### Aim of the task
Say how many lines in the records contain the string "Chair", giving the number by itself.

### Working data
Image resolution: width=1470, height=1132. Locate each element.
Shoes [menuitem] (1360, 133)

...

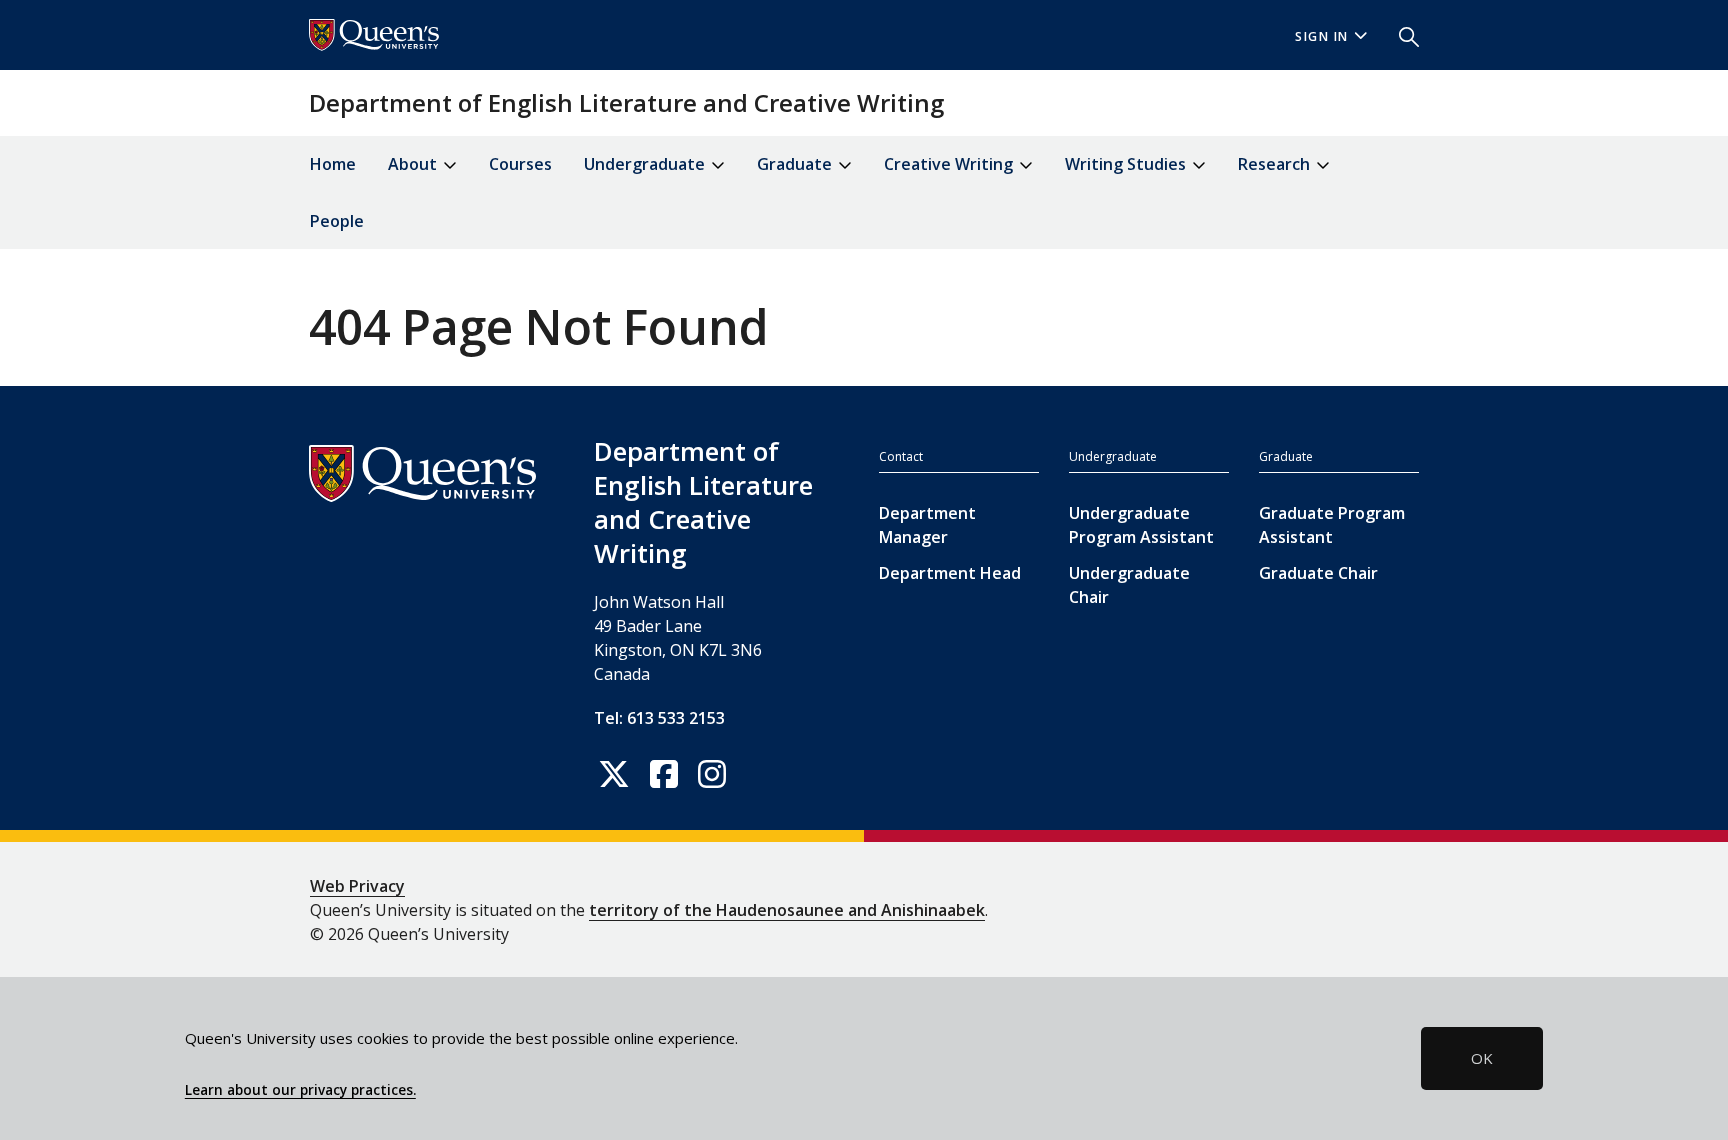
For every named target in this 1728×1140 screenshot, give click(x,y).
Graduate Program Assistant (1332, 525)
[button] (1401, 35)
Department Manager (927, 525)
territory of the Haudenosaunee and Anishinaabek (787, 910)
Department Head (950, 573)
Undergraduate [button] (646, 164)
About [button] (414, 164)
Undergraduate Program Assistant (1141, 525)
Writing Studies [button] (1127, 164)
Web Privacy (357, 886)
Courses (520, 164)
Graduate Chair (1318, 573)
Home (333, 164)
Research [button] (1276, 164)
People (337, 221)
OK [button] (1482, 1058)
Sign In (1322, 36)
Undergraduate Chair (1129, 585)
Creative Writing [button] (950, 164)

### Reply to the task
2